Perhaps more importantly, he makes the observation that Johnson doesn’t want to go down in history as the 21st century version of Lord North (who was PM when America won its independence).
But neither will the present First Minister “call a “wildcat” or unauthorised referendum such as the one in Catalonia in 2017, but rather faced with a refusal of Holyroods’s request for a S30 Order will take “the UK government to the Supreme Court, claiming the right of self-determination.” McWhirter rejects this because in his view the Supreme Court made clear in the Miller case in 2017 that Westminster could not be overruled on constitutional matters. Eh, sorry Iain, but I dont think that is what they said. What they did say was to confirm – yet again! – that the House of Commons is sovereign. This does not explicitly rule out the possibility of Holyrood having their own referendum – for instance to test public opinion. Actually, the problem with a “wildcat” referendum is that Westminster is likely to say – even to a Yes majority – “oh that’s nice. Jolly good” and just ignore it. What do we do then?
But let’s say we end up at the Supreme Court and let us also assume that the Scottish Government case is successful. I would hazard a guess that the first thing Westminster will do is to change the law so that referenda on any topic you care to name, can only be carried out if Westminster says it’s ok. Westminster is sovereign after all. An earlier example is what they did with Holyrood’s Continuity Bill in 2018/19 – if Scotland is doing something you don’t like then change the law.

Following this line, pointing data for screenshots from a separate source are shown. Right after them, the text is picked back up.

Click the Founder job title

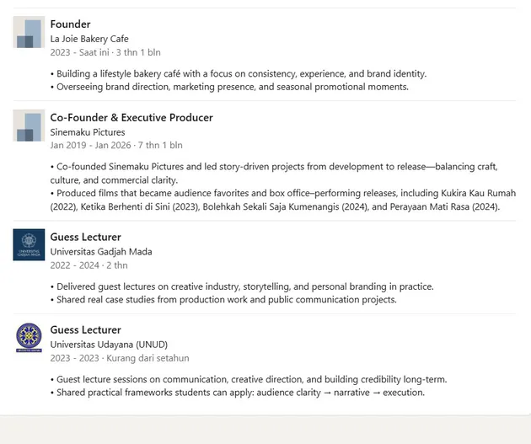(70, 24)
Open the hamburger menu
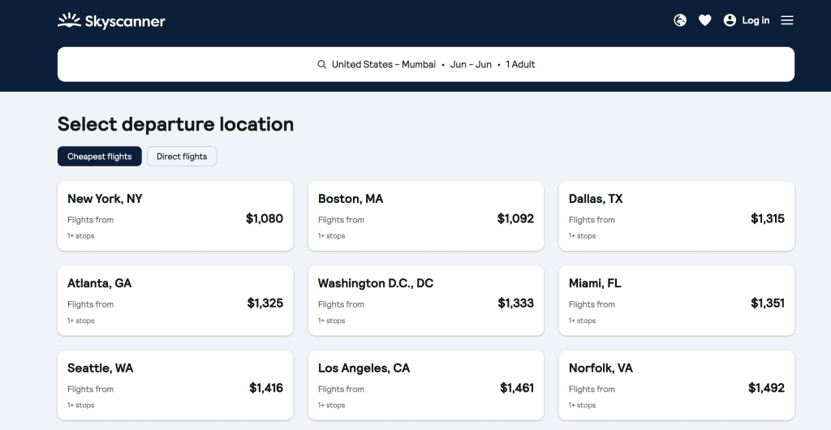Screen dimensions: 831x430 click(787, 20)
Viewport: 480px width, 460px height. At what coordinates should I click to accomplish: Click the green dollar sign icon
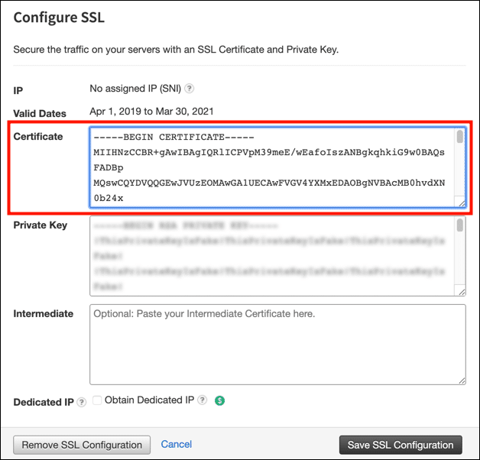[x=220, y=400]

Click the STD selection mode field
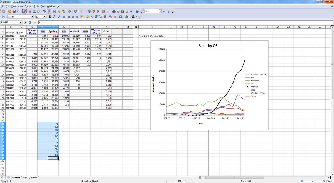tap(180, 181)
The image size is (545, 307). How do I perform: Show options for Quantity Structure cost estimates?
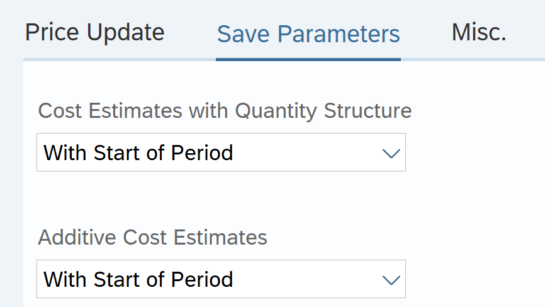tap(391, 153)
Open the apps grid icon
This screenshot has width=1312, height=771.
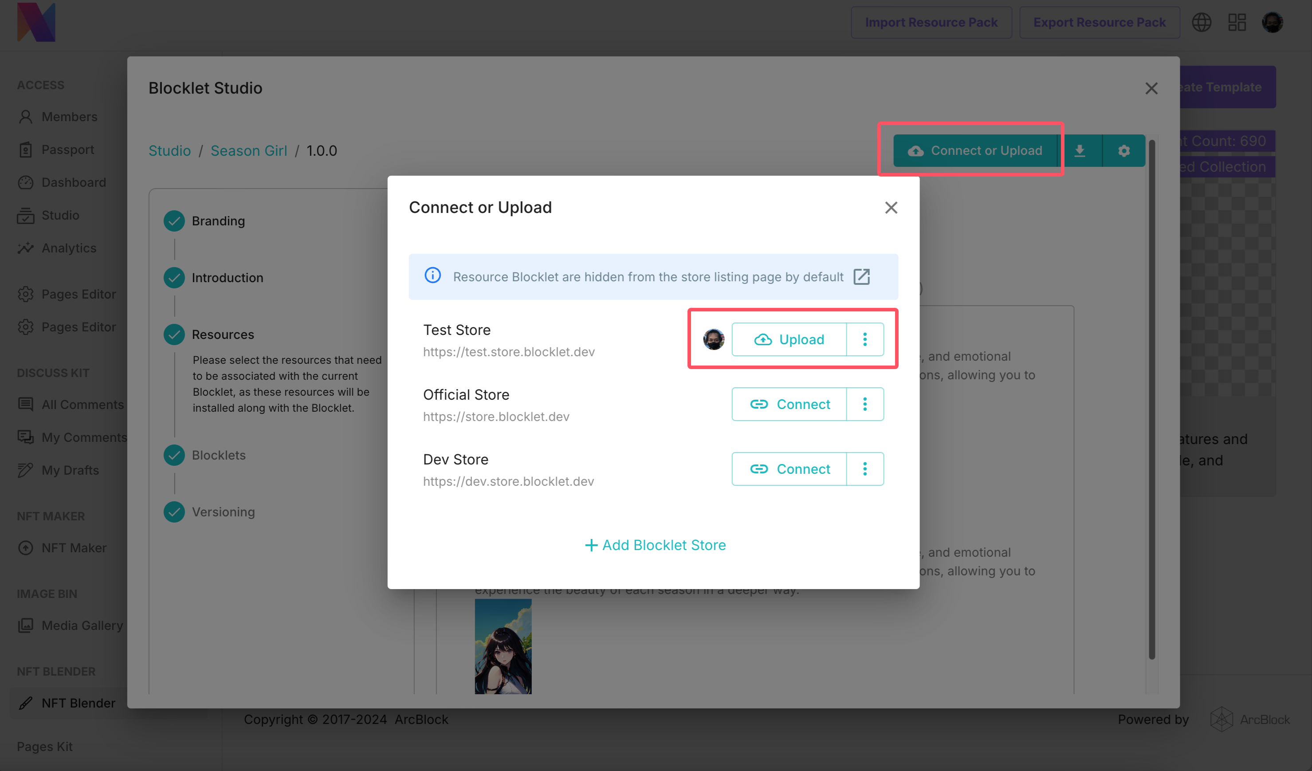[x=1237, y=22]
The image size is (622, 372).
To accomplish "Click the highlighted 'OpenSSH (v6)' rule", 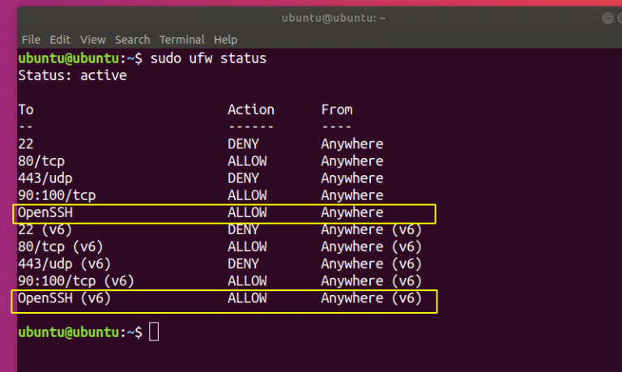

So McWhirter works through the pretty obvious territory then pretty much condemns the whole independence project with little more than a wave of his hand. However, thinking it through a bit further demonstrates that we are between a rock and a hard place.
The hard place is Westminster which is not, or not easily, going to engage with the possibility of a legal referendum that they could quite easily lose (McWhirter also makes something of the possibility that we would make the same mistake as 2014, but of course forgets that this time we start off from somewhere around 50% support and not half that as we did last time).
The rock on which I rather fear we might perish is that with the present regime in Bute House, if there is no possibility of a “legal” (ie S30 referendum, or one endorsed by the Supreme Court) referendum then the will simply not go beyond this. Yet if Westminster keep saying No and we do nothing to respond, folk are going to get fed up and wander off, so we will lose that way instead.
Johnson saying No cannot be the end of the story. At worst it must be the “end of the beginning”.